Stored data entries

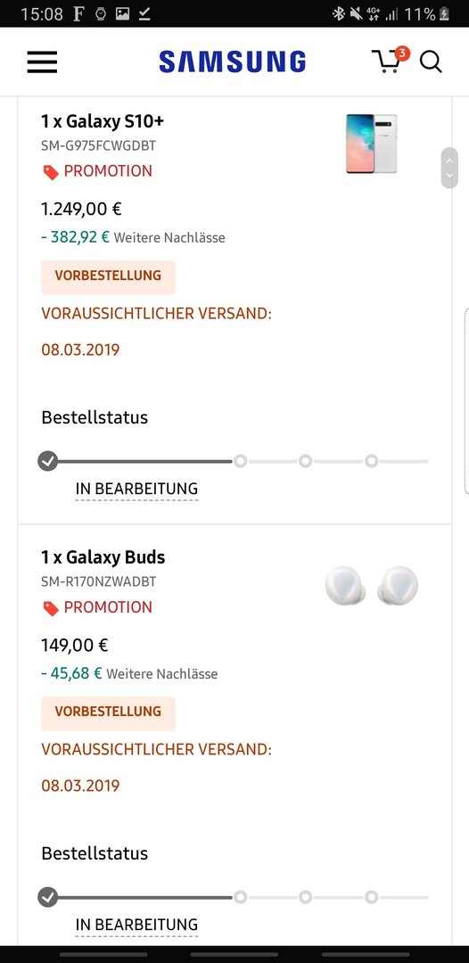This screenshot has height=963, width=469.
Task: Click the IN BEARBEITUNG status label for Galaxy S10+
Action: click(x=137, y=489)
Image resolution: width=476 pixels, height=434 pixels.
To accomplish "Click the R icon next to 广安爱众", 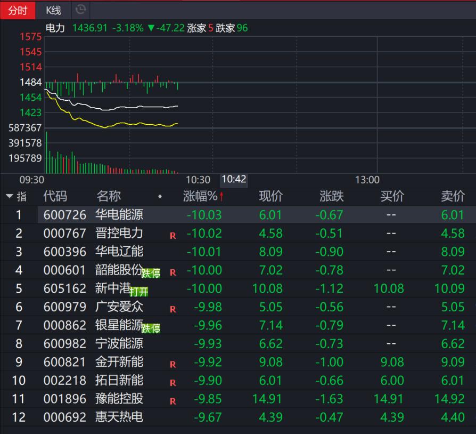I will coord(173,309).
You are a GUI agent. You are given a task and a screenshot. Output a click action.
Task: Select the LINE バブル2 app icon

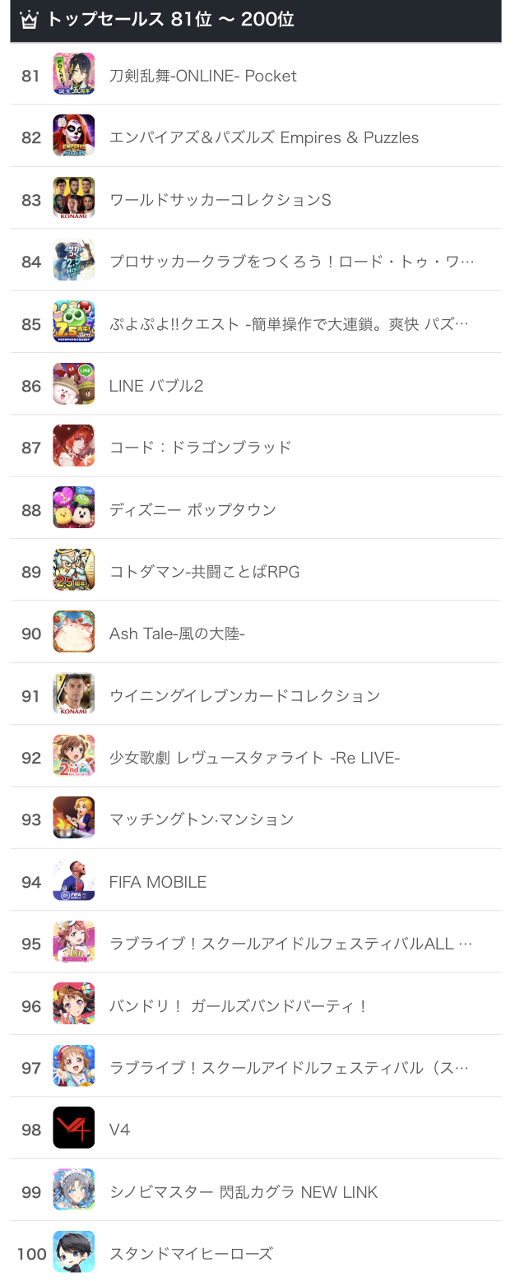click(74, 384)
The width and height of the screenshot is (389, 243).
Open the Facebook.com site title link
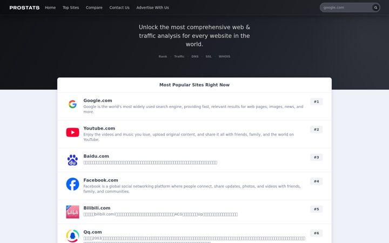point(100,180)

# REQUIREMENT:
Where the line with "The width and" appears in the entries above, begin there and restate every line to the end word for word, minus the pictures.

# SOLUTION:
The width and height of the screenshot is (389, 243).
Open the Facebook.com site title link
point(100,180)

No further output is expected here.